> WORK TO BE COMPLETED: From the records that follow, copy every line that contains the word "Expand".
RAW DATA START
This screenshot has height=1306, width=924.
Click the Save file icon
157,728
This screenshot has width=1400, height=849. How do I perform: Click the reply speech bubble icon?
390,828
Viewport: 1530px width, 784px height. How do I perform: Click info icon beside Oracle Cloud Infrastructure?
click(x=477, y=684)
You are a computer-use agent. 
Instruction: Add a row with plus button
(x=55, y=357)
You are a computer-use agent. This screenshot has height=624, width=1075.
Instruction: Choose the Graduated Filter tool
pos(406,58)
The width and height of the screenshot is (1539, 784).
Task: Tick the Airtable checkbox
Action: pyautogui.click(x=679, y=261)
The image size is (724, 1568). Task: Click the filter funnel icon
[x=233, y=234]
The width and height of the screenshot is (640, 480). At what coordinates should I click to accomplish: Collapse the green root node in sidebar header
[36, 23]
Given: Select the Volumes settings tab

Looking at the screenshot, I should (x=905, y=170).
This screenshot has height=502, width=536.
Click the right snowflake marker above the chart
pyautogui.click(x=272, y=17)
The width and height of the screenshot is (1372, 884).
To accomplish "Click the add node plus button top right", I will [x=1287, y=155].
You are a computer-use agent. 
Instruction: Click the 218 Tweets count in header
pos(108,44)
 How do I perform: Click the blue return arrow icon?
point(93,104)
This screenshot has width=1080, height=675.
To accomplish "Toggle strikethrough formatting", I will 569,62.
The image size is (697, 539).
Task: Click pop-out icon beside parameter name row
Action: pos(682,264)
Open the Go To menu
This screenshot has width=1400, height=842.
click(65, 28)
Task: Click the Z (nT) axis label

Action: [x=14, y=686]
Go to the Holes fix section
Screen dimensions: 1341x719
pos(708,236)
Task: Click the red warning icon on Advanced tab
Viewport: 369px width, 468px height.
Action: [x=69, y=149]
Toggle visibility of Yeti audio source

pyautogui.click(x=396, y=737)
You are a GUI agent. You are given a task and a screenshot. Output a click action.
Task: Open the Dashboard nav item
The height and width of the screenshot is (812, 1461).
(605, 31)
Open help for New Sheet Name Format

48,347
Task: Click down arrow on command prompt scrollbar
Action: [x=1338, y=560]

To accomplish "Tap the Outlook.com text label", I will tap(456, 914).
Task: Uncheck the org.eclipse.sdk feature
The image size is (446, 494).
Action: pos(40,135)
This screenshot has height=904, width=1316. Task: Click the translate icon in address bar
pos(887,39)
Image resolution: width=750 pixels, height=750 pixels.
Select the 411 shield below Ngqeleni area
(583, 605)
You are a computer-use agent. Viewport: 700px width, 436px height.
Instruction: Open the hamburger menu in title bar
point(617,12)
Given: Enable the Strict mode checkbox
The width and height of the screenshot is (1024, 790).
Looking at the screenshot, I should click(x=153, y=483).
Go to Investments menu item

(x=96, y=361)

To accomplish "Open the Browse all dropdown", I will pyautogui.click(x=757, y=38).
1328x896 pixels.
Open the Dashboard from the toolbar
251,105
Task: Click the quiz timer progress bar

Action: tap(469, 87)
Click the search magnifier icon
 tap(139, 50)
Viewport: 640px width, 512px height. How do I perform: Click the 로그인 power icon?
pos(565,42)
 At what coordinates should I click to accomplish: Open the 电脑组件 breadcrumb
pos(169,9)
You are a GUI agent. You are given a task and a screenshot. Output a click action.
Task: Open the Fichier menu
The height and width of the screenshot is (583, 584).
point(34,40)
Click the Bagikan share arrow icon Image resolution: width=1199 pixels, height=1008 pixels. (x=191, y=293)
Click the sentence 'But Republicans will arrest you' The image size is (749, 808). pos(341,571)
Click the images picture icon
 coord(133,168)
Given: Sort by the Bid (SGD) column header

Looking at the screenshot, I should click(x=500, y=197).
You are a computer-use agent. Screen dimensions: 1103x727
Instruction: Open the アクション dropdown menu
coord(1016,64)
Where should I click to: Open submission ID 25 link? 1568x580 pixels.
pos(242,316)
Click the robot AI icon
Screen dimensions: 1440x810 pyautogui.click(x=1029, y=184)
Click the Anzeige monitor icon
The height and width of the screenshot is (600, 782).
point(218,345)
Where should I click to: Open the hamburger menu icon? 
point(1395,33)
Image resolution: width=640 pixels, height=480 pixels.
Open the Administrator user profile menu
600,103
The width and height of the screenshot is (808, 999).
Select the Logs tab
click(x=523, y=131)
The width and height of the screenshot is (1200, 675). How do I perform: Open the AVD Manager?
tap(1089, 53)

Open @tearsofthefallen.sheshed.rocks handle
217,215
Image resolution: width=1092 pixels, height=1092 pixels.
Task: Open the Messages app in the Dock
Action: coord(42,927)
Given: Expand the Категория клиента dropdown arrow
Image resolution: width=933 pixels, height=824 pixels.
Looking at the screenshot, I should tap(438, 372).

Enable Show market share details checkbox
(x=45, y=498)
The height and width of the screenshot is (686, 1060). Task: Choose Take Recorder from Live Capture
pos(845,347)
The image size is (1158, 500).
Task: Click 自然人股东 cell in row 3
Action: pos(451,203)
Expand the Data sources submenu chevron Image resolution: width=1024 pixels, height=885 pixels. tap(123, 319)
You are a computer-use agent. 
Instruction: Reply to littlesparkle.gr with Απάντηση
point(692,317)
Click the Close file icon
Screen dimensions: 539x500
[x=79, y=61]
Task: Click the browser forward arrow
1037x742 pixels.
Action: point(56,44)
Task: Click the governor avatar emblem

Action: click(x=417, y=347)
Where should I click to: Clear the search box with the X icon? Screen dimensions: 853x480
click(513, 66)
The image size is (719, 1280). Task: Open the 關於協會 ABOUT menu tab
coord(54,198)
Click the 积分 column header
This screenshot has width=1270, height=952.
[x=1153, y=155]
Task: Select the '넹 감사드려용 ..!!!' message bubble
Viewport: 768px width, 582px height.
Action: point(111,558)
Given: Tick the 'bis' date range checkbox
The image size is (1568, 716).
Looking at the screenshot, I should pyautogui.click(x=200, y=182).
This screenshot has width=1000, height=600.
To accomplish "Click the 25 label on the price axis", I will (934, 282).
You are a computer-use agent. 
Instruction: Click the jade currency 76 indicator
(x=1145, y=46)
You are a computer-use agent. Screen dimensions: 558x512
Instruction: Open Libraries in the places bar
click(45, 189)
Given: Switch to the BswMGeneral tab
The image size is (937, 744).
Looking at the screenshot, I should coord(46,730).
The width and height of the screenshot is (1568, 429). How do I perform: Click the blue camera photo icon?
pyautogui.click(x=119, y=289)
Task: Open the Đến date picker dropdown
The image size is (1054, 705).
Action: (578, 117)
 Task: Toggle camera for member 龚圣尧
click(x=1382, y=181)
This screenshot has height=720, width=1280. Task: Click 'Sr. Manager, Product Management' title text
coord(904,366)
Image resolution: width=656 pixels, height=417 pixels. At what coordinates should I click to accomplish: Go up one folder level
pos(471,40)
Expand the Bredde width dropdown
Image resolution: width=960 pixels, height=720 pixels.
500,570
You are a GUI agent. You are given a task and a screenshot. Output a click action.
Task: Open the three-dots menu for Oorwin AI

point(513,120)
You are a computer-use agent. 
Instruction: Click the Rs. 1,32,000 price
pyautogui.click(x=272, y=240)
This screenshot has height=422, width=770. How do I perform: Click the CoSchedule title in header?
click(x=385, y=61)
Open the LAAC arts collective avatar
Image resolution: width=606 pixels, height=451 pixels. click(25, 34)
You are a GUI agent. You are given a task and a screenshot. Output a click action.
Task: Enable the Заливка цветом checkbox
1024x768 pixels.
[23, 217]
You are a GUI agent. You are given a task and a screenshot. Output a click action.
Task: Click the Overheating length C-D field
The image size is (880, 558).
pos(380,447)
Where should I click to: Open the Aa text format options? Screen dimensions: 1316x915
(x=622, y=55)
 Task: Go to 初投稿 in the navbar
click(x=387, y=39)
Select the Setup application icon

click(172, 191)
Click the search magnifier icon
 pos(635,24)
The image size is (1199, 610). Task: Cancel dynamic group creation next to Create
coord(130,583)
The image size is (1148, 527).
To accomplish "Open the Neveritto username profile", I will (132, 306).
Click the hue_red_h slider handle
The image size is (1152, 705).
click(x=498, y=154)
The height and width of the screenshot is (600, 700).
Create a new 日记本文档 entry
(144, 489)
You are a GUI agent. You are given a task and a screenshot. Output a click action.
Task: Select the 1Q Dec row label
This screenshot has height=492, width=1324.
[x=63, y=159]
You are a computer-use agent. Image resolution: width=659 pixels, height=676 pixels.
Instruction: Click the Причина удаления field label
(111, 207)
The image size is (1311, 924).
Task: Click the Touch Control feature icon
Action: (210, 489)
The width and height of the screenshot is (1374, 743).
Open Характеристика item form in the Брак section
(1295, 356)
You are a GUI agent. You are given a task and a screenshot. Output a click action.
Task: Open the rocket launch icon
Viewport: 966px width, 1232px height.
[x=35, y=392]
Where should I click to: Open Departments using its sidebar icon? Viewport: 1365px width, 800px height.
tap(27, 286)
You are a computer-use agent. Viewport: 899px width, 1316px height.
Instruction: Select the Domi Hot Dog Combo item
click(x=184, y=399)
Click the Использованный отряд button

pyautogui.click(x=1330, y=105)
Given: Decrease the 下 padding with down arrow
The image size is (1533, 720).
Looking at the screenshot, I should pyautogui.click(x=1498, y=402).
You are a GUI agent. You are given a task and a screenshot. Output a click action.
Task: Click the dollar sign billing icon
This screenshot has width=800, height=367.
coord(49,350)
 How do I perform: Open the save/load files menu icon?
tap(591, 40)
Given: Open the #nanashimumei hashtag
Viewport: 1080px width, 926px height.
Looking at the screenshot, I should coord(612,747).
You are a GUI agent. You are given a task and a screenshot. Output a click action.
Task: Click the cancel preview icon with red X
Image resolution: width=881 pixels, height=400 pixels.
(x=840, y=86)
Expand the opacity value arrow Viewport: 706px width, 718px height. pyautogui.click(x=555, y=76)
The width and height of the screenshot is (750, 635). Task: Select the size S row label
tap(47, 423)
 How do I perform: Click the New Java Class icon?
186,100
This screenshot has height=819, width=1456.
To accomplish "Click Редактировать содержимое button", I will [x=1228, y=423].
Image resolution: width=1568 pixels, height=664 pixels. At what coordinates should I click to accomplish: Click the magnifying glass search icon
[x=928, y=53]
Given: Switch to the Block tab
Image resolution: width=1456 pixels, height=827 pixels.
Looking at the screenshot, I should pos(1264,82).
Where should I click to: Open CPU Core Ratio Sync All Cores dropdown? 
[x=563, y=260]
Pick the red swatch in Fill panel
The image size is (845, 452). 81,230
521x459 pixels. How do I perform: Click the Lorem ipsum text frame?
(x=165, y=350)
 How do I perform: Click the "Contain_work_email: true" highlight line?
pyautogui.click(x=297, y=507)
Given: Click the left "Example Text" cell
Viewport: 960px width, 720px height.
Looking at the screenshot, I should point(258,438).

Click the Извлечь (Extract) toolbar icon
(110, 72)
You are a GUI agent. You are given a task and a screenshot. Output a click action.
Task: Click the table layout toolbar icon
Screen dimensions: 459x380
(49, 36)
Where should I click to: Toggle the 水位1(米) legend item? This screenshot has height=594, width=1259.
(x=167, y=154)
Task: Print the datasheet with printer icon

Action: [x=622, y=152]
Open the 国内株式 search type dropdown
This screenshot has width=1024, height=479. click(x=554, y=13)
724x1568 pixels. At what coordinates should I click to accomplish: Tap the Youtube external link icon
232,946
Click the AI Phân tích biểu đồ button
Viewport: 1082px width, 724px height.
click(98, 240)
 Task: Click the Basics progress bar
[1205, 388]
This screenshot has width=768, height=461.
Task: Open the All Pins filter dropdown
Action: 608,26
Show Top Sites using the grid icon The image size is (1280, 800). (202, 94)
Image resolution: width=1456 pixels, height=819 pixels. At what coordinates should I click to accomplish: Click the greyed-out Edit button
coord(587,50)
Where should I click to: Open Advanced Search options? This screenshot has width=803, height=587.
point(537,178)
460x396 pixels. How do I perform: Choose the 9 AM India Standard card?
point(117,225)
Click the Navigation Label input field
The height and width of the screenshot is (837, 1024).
RAW DATA END
> RESPONSE FOR THIS EXERCISE:
Given: Expand the Категория клиента dropdown arrow
Expand the Data sources submenu chevron Image resolution: width=1024 pixels, height=885 pixels. tap(123, 319)
Expand the Bredde width dropdown
Expand the opacity value arrow Viewport: 706px width, 718px height. pyautogui.click(x=555, y=76)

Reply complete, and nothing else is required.